The in vitro interaction of neutrophils and virulent axenic Entamoeba histolytica trophozoites on Chang liver cells was studied to determine if the presence of neutrophils enhanced destruction of liver cell monolayers. Axenic amoebae (strain HM1:IMSS) destroy liver cell monolayers in a dose-dependent manner (P less than .001). Human neutrophils had no effect on the liver cell monolayers; however, when neutrophils were added to amoebae, destruction of monolayers was enhanced (P less than .05 compared with amoebae alone). Similar results were obtained when Chinese hamster ovary (CHO) cells were substituted for Chang cells (P less than .01).
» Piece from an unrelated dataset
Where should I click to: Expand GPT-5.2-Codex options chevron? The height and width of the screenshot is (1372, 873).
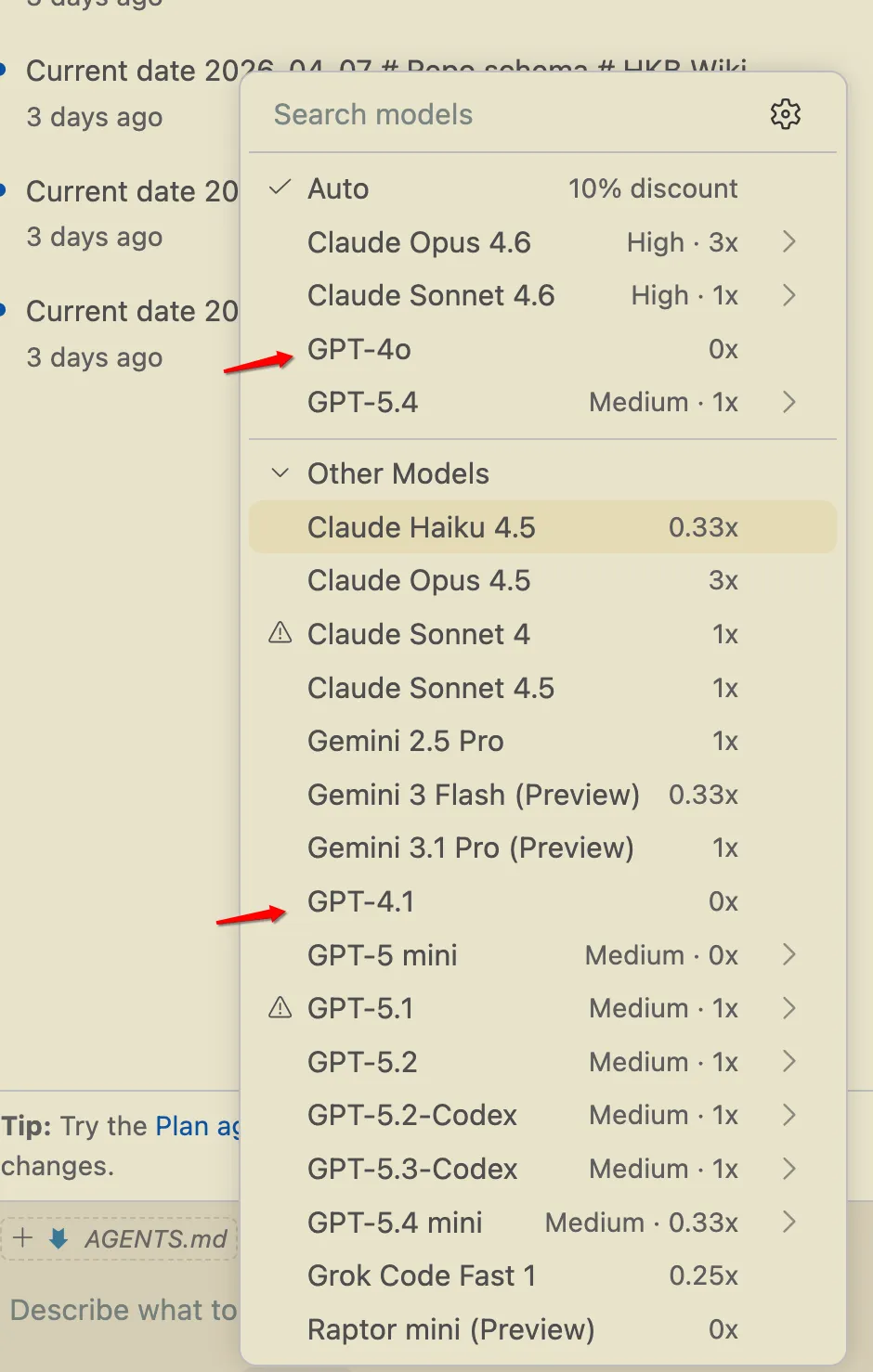point(788,1115)
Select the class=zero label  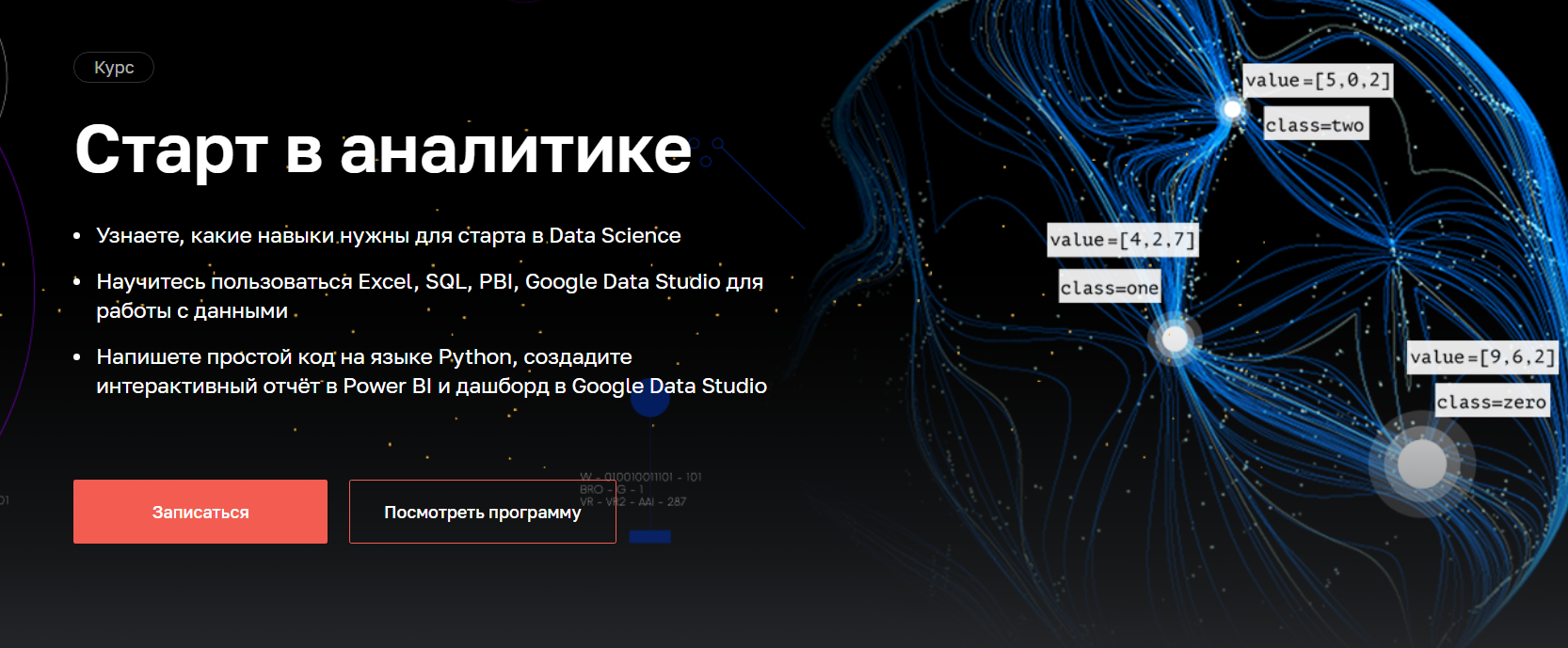[1491, 403]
In this in vitro model, neutrophils were lysed by amoebae, as determined by release of 111Indium oxine from labeled neutrophils (P less than .001). The augmentation of cytopathogenicity for Chang cells was not inhibited by catalase (3,000 U/ml) and was observed with neutrophils from a patient with chronic granulomatous disease. N-Acetyl-D-galactosamine (45.0 mM) decreased monolayer destruction due to amoebae, with or without the presence of neutrophils (P less than .01). These studies establish that in vitro lysis of human neutrophils by E. histolytica enhances destruction of liver or CHO cell monolayers and that this effect is not due to release of neutrophil oxidative products.